*WORK INSTRUCTIONS*. In the forum thread below on the CPU NUMA node bind error, which NUMA node does the poster report the only IB card being on?

Start EXTRACTED TEXT

Topics

CPU NUMA node bind error


Wu Huijun
 

I found DAOS cannot saturate the bandwidth of the IB network in our settings. We received warnings from the client-side saying "No network devices bound to client NUMA node 0" so I guess this caused the sub-optimal performance.

By commands such as daos_server network scan/ daos_agent net-scan, I noticed that the only IB card is with NUMA node 1 while the client is somehow bound to NUMA node 0. This is also the case for the server. I tried to use the option pinned_numa_node in the server config.yml to force it the bind to NUMA node 0. However, I got the following errors. Are there any good ways to control the NUMA bindings for both the clients and the servers? Thanks if anyone could help.

ERROR: daos_io_server:0 10/17-09:24:09.69 len-cn3 DAOS[6970/7024] bio  EMRG src/bio/bio_monitor.c:196 get_spdk_identify_ctrlr_completion() Assertion 'dev_health->bdh_io_channel != NULL' failed

daos_io_server: src/bio/bio_monitor.c:196: get_spdk_identify_ctrlr_completion: Assertion `dev_health->bdh_io_channel != ((void *)0)' failed.

ERROR: daos_io_server:0 *** Process 6970 received signal 6 ***

Associated errno: Success (0)

/usr/lib64/libpthread.so.0(+0xf5f0)[0x7f8e5adb45f0]

/usr/lib64/libc.so.6(gsignal+0x37)[0x7f8e5a164337]

/usr/lib64/libc.so.6(abort+0x148)[0x7f8e5a165a28]

ERROR: daos_io_server:0 /usr/lib64/libc.so.6(+0x2f156)[0x7f8e5a15d156]

ERROR: daos_io_server:0 /usr/lib64/libc.so.6(+0x2f202)[0x7f8e5a15d202]

/usr/local/daos/lib64/daos_srv/libbio.so(+0x1322d)[0x7f8e5b3dd22d]

/usr/local/daos/lib64/daos_srv/../../prereq/dev/spdk/lib/libspdk_thread.so.2.0(spdk_thread_poll+0xc6)[0x7f8e58dd7036]

/usr/local/daos/lib64/daos_srv/libbio.so(bio_xsctxt_free+0x28d)[0x7f8e5b3e309d]

ERROR: daos_io_server:0 /usr/local/daos/bin/daos_io_server[0x41b439]

/usr/local/daos/bin/../prereq/dev/argobots/lib/libabt.so.0(+0x1313b)[0x7f8e5ab9613b]

ERROR: daos_io_server:0 /usr/local/daos/bin/../prereq/dev/argobots/lib/libabt.so.0(+0x13811)[0x7f8e5ab96811]

instance 0 exited: instance 0 exited prematurely: /usr/local/daos/bin/daos_io_server (instance 0) exited: signal: aborted (core dumped)

End EXTRACTED TEXT
Start ENTRIES SHOWN

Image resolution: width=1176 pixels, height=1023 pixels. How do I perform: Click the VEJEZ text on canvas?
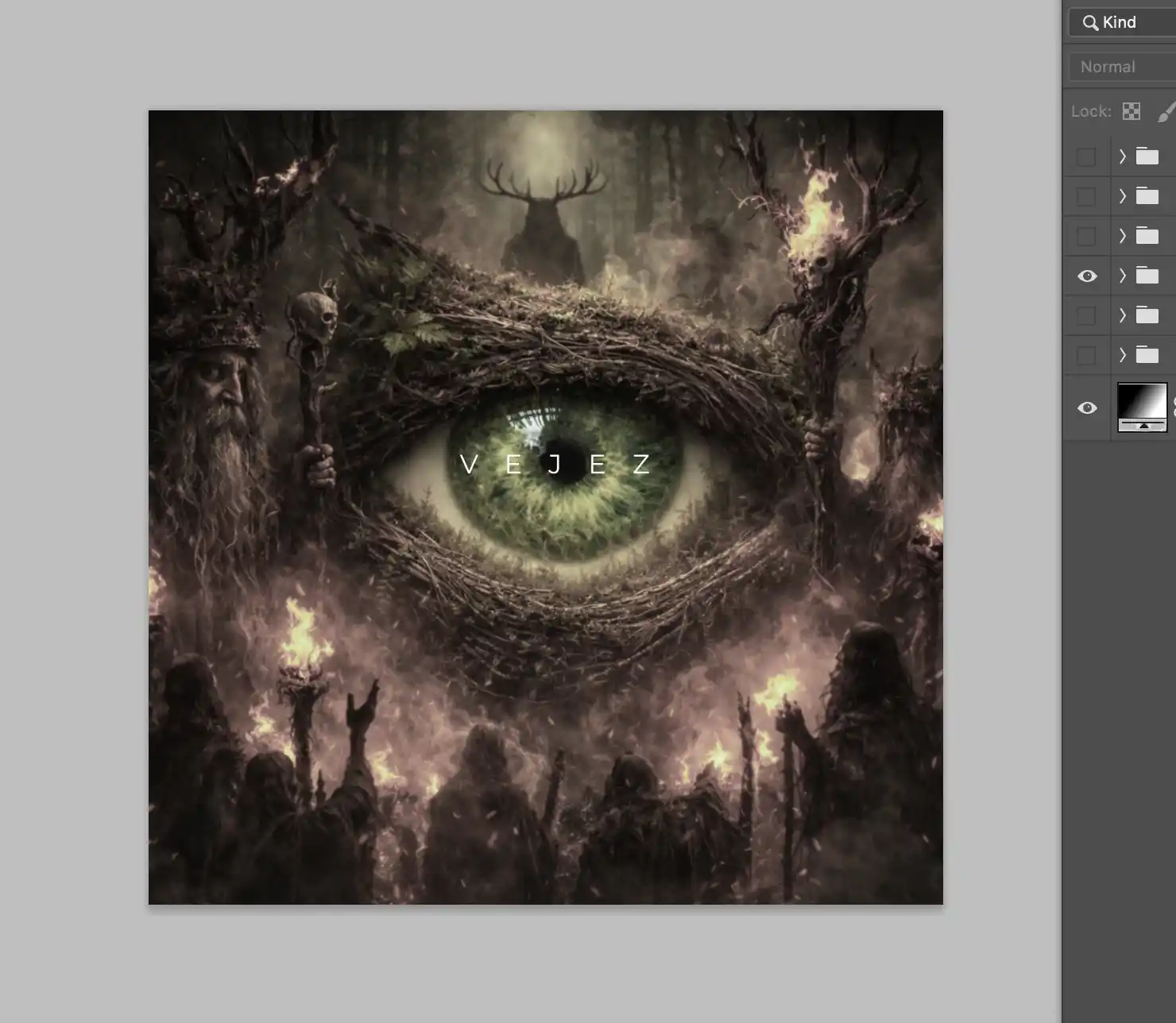555,464
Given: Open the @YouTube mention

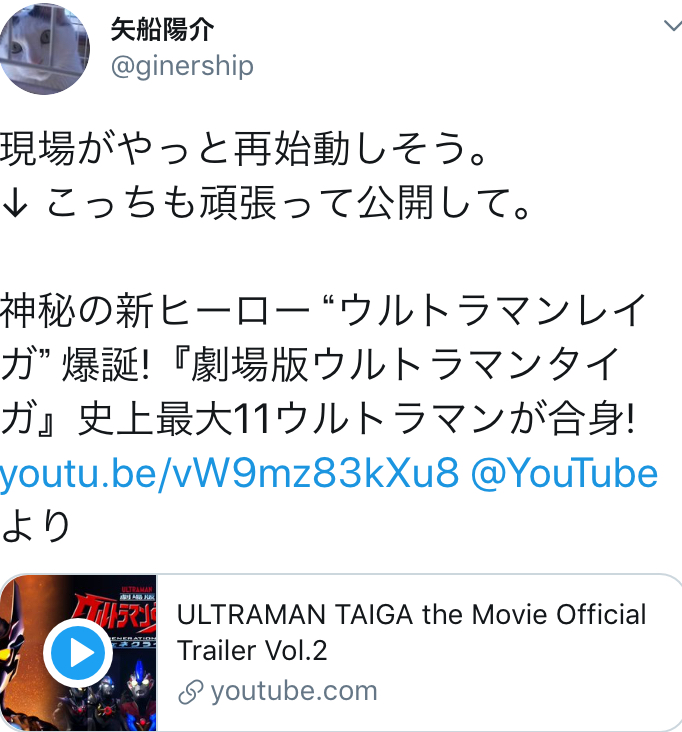Looking at the screenshot, I should click(564, 473).
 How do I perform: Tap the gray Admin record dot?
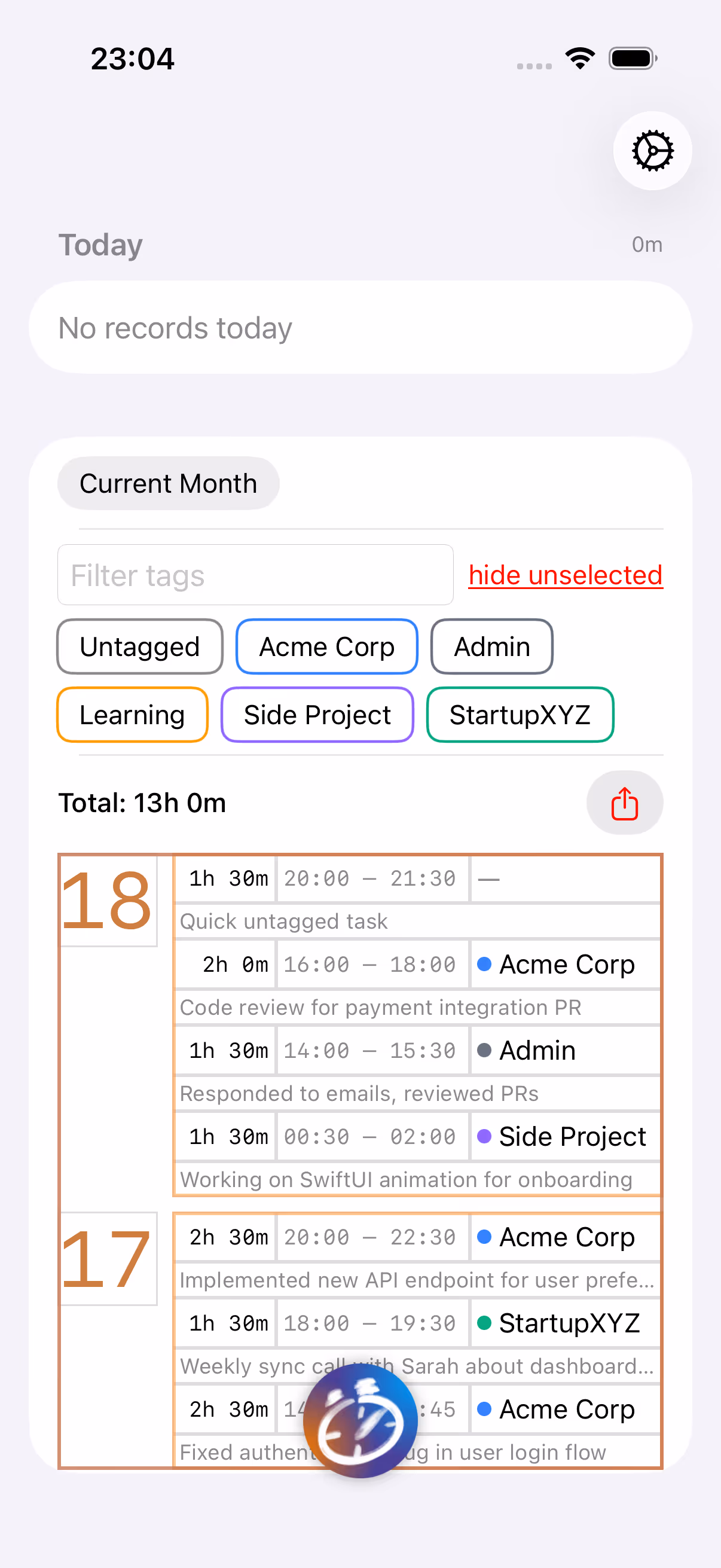click(x=484, y=1051)
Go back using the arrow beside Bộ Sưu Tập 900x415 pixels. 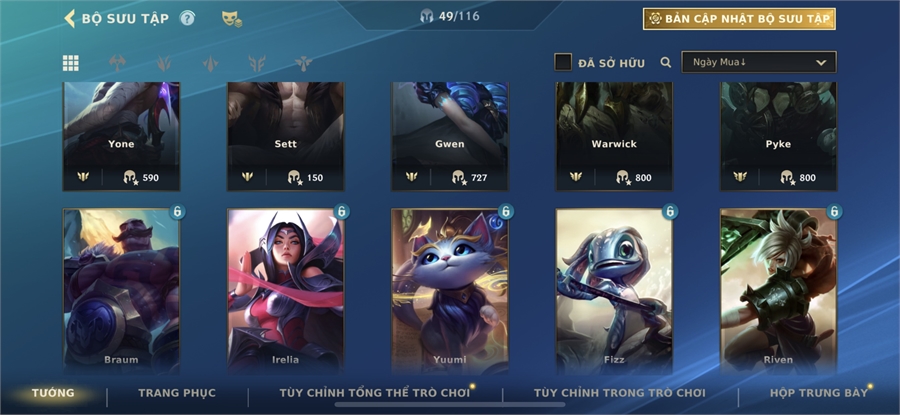[x=69, y=18]
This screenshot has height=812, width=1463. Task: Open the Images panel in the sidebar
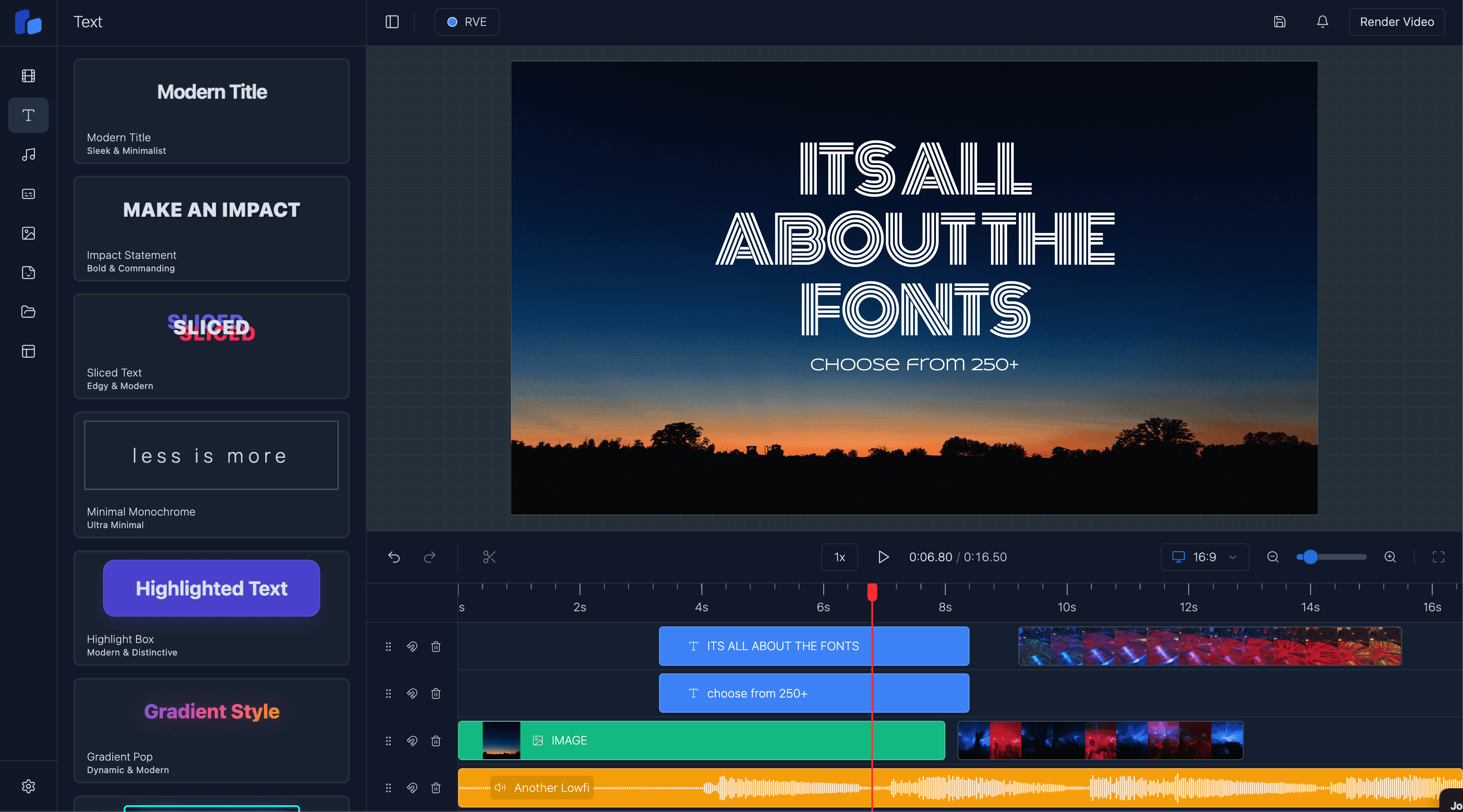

End ENTRIES SHOWN

*EXERCISE OUTPUT*. NUMA node 1.